JOSQUIN DES PRÉS

JOSQUIN DES PRÉS
JOSQUIN DES PRÉS

Josquin Des Prés (ou Desprez, ou Jodocus Pratensis, ou Jodocus a Prato, ou simplement Josquin), surnommé le «Prince de la musique» par ses contemporains, est le plus éminent représentant de l’école dite «franco-flamande» à la fin du XVe siècle. Génie universel, Josquin occupe une position d’équilibre entre Moyen Âge et Renaissance. «Il possède dans leur plénitude, écrit Jacques Chailley, tous les caractères que l’on attribue à l’une et l’autre époque.»

Il appartient, certes, au temps des humanistes, mais il conserve une spiritualité, un sens du sacré, qui le rattache aux conceptions médiévales. Il a marqué de son empreinte profonde tous les genres qu’il a abordés (messes, motets, chansons), contribuant à imposer le style «en imitation continue» qui devait prévaloir durant tout le XVIe siècle. Seul Roland de Lassus devait atteindre à pareille maîtrise.

Un clerc itinérant

Qu’il soit né dans le Hainaut, ou, comme on le pense, à Beaurevoir, près de Saint-Quentin, il reçut sa première formation à la cathédrale de cette dernière ville où il fut enfant de chœur. Il est difficile d’affirmer que Josquin fut l’élève d’Ockeghem, mais il est permis de penser qu’au moins indirectement il reçut l’enseignement de son illustre prédécesseur. De même eut-il l’occasion d’approcher Guillaume Dufay, lors d’un séjour à Cambrai.

Il serait entré en 1459 à la maîtrise du Dôme de Milan, où il resta treize ans. Le titre de biscantor , alors associé à son nom, indique qu’il s’agit d’un chanteur adulte, ce qui confirme l’hypothèse d’une date de naissance antérieure à celle que mentionnent la plupart des dictionnaires.

En 1473 (ou 1474), Josquin sert le duc Galéazzo Maria Sforza; en 1475, il écrit un Livre de musique pour la chapelle de ce prince. Cinq ans plus tard, on le trouve au service du cardinal Ascanio Sforza, frère de Ludovic le More. On le désigne souvent alors sous le pseudonyme «Josquin d’Ascanio».

De 1486 à 1494, Josquin fut chantre du pape. Une interruption de quelques mois dans le service pontifical permet de penser qu’il est bien le Josquin payé à la cour de Lorraine en 1493. Après de brefs séjours à Florence, à Modène et à Blois, à la cour de France, il est devenu maître de chapelle d’Hercule Ier d’Este, duc de Ferrare, à qui il dédie une messe et son célèbre Miserere .

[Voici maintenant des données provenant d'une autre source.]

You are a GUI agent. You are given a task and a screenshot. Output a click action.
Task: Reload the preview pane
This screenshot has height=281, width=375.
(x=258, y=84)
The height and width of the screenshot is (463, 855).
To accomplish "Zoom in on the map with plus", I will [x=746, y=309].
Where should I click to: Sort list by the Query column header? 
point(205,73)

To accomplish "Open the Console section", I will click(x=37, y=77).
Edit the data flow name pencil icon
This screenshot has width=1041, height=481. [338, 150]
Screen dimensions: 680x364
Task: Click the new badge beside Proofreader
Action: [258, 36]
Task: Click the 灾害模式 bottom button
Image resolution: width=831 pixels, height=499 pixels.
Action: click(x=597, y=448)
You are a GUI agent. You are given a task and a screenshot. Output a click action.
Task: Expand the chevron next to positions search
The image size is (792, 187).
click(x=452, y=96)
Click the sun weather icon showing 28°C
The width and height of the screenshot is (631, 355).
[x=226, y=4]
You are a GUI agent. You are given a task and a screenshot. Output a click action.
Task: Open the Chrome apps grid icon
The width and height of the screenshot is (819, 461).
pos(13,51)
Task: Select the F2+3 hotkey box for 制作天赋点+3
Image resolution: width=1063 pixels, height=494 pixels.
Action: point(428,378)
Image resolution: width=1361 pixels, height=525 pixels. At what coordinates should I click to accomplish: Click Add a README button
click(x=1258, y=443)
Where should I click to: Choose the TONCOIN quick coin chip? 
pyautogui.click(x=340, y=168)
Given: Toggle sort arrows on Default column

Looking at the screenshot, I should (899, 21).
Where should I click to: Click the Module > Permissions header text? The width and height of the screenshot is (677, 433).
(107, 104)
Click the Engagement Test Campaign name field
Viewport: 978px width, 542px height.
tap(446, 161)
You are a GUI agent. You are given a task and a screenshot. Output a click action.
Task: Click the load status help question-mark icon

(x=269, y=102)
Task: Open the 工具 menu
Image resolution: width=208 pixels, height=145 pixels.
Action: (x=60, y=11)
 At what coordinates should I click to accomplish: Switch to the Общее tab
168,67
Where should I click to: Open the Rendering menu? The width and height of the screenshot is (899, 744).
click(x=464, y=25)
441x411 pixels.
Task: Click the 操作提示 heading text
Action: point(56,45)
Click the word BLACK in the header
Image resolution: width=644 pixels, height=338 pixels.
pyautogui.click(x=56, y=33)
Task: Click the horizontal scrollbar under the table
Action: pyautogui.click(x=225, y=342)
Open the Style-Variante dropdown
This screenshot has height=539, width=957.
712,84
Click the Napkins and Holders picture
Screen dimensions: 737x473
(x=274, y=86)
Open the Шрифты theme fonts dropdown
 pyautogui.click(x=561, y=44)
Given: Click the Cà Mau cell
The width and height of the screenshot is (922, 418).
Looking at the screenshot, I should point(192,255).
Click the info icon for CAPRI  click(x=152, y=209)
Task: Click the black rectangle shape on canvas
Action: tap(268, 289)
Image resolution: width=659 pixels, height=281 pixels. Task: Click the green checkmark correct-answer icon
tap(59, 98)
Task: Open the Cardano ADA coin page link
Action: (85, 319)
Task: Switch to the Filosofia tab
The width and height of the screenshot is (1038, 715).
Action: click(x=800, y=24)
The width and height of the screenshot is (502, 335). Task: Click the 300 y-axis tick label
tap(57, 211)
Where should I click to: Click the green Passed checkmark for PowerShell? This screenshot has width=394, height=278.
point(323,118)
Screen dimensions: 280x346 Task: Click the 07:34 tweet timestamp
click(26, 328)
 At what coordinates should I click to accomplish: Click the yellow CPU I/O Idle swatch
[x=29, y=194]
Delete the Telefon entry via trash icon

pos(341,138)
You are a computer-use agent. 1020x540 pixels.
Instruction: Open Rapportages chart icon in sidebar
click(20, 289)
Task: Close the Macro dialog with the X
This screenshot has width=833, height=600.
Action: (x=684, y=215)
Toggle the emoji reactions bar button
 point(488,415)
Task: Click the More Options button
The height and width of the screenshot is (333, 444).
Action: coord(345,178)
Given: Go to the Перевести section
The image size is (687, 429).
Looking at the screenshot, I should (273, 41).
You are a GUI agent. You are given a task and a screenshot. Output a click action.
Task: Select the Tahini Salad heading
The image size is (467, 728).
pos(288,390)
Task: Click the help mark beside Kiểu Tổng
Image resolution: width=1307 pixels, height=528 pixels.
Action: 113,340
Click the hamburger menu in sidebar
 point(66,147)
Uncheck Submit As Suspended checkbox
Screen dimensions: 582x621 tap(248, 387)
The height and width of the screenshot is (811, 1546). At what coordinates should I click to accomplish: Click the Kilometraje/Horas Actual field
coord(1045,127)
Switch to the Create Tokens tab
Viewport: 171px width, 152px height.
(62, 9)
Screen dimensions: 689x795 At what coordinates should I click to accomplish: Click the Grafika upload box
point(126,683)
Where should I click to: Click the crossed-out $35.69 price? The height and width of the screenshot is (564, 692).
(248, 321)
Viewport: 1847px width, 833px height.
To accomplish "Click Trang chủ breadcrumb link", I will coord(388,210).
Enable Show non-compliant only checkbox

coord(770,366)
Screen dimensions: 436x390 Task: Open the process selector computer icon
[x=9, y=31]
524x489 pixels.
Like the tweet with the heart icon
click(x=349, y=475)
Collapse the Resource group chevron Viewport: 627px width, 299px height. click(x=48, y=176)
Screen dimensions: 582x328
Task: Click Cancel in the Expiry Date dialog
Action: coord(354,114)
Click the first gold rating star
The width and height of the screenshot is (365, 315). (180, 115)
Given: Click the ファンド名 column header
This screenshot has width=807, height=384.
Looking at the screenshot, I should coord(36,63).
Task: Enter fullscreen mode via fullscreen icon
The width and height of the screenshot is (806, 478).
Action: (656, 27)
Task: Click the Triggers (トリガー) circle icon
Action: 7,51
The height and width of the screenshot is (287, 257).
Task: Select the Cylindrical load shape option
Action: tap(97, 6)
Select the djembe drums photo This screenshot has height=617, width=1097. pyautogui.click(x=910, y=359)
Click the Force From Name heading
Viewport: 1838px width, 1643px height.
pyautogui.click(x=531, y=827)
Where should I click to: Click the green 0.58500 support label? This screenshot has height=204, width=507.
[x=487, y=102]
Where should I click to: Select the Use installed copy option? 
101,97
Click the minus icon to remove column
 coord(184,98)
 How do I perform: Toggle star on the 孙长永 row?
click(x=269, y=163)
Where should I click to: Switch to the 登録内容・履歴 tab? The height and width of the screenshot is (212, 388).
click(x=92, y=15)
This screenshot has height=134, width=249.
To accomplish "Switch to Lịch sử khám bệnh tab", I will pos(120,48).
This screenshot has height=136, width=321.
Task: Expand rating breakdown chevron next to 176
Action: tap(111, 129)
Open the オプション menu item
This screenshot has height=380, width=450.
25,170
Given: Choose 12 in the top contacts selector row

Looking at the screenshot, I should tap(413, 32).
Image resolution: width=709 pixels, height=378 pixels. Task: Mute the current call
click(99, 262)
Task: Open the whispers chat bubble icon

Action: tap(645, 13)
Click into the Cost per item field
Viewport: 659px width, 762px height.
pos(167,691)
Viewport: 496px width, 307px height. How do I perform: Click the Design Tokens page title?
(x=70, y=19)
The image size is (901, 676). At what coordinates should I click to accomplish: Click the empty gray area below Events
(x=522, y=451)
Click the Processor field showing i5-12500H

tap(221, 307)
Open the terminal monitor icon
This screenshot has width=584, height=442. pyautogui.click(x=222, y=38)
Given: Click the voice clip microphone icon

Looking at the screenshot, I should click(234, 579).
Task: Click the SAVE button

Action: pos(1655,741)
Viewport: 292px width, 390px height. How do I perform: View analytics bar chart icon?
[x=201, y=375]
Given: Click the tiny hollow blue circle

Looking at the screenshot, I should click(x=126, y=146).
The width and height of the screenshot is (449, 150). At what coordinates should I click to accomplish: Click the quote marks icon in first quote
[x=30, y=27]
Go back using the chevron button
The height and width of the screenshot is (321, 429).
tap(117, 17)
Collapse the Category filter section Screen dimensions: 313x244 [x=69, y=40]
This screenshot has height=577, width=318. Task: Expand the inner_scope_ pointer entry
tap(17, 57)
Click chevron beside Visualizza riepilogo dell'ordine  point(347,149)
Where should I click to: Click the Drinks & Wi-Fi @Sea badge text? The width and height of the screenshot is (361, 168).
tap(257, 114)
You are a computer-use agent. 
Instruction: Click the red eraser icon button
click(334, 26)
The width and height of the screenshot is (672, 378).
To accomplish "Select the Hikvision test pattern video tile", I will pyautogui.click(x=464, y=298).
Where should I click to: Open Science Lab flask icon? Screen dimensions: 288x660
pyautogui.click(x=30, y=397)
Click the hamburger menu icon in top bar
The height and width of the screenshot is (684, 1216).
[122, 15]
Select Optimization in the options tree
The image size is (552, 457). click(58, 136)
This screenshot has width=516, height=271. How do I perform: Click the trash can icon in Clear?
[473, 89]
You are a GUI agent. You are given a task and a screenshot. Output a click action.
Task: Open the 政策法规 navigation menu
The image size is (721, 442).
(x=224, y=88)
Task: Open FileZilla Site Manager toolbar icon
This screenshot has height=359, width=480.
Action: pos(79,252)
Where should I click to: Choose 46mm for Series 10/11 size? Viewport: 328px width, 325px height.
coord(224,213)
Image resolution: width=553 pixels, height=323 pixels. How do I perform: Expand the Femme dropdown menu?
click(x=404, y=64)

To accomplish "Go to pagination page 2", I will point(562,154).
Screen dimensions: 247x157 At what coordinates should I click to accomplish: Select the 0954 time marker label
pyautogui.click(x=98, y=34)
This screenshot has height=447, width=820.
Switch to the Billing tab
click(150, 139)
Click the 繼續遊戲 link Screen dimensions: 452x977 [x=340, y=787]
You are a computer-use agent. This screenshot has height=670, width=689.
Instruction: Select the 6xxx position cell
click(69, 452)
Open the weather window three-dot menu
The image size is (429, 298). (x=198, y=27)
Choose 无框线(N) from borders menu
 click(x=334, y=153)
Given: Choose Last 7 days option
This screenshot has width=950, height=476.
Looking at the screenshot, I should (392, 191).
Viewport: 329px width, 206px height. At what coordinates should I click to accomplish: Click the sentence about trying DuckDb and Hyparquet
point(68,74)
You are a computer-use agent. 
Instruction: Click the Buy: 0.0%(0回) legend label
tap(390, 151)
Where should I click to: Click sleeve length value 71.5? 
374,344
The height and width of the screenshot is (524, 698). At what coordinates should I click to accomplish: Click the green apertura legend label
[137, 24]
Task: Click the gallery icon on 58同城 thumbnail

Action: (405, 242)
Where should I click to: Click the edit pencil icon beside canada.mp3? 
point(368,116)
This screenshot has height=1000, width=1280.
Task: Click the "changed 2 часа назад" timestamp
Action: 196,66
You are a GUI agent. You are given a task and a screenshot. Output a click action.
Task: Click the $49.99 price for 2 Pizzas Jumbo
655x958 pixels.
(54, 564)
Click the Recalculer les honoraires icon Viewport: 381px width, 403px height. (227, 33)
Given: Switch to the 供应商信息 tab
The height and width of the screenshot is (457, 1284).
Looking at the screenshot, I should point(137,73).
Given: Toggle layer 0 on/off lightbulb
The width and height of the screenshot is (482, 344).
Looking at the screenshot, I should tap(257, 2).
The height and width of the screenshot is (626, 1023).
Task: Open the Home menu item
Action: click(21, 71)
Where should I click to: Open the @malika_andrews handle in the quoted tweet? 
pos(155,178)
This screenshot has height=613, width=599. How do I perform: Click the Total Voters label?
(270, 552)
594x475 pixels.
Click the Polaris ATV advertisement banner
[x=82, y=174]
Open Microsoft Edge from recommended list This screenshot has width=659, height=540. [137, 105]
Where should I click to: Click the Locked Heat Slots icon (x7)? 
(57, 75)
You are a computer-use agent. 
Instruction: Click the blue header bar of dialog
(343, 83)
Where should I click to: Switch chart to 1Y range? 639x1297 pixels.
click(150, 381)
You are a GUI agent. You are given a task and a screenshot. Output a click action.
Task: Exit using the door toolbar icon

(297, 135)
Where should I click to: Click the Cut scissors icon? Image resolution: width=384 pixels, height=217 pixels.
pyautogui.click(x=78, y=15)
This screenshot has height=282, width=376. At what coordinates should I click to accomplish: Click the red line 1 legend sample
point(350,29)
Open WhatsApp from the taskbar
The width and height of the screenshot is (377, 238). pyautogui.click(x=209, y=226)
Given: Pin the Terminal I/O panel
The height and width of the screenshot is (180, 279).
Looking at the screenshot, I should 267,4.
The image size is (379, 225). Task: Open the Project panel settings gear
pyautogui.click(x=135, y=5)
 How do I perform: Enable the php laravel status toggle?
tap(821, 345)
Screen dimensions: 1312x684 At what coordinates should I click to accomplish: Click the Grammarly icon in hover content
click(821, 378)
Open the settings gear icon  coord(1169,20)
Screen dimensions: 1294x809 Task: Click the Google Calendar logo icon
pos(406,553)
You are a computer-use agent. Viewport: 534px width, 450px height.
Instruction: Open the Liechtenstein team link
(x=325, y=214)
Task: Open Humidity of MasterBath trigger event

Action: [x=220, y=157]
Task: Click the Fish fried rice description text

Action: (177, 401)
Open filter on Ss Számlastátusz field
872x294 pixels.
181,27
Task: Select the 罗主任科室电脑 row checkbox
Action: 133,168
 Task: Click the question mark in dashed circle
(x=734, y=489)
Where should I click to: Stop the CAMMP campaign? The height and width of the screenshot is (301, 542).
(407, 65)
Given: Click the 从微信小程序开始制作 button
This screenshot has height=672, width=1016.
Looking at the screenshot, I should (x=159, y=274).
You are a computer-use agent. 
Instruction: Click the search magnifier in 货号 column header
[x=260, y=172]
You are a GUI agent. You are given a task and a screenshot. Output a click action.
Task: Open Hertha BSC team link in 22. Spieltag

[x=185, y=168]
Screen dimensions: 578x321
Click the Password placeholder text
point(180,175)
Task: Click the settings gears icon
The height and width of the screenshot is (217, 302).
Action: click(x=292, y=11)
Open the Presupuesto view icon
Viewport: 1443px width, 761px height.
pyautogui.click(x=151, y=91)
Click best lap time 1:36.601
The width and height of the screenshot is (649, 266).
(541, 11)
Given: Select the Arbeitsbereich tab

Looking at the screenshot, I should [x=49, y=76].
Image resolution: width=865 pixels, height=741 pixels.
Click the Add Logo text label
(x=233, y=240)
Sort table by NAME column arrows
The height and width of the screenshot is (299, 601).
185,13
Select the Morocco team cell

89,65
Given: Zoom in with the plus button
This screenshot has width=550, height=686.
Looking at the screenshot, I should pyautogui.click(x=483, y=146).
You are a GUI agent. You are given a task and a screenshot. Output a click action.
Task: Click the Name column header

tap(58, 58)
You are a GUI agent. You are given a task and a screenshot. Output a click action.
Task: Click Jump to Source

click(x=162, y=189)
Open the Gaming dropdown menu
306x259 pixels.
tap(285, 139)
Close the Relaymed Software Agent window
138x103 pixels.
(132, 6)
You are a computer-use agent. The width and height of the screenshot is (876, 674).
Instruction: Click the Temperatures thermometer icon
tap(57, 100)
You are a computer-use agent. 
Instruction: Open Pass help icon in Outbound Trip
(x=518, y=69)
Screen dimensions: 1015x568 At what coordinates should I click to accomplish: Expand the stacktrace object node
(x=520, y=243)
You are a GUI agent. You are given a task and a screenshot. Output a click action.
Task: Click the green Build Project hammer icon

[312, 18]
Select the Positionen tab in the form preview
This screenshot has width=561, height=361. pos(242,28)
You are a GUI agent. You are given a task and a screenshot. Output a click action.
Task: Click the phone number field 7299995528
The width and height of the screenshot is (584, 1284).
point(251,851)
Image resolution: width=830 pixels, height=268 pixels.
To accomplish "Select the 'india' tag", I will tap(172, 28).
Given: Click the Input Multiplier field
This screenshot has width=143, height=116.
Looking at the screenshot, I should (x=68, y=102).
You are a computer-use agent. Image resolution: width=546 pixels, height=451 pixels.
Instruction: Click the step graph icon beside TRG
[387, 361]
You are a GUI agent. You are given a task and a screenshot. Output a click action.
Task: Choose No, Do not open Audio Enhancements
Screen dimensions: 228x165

Ensuite, s’il est sûr qu’il a travaillé pour Louis XII, on ne peut affirmer avec certitude qu’il ait été maître de chapelle à la cour de France. Outre le témoignage de Glarean, relatant, dans son Dodecachordon de 1547, les rapports de Josquin avec la chapelle du roi de France, il reste quatre compositions concernant Louis XII: le motet Memor esto verbi tui ; la chanson-fanfare Vive le roy ; la chanson Adieu mes amours , contenant ces vers, «Vivray-je du vent / Si l’argent du roy ne vient plus souvent?»; enfin, la composition intitulée Ludovici Regis Franciae iocosa cantio , qui comporte une voix dite «vox regis», présentant irrévérencieusement une seule et même note d’un bout à l’autre de la pièce.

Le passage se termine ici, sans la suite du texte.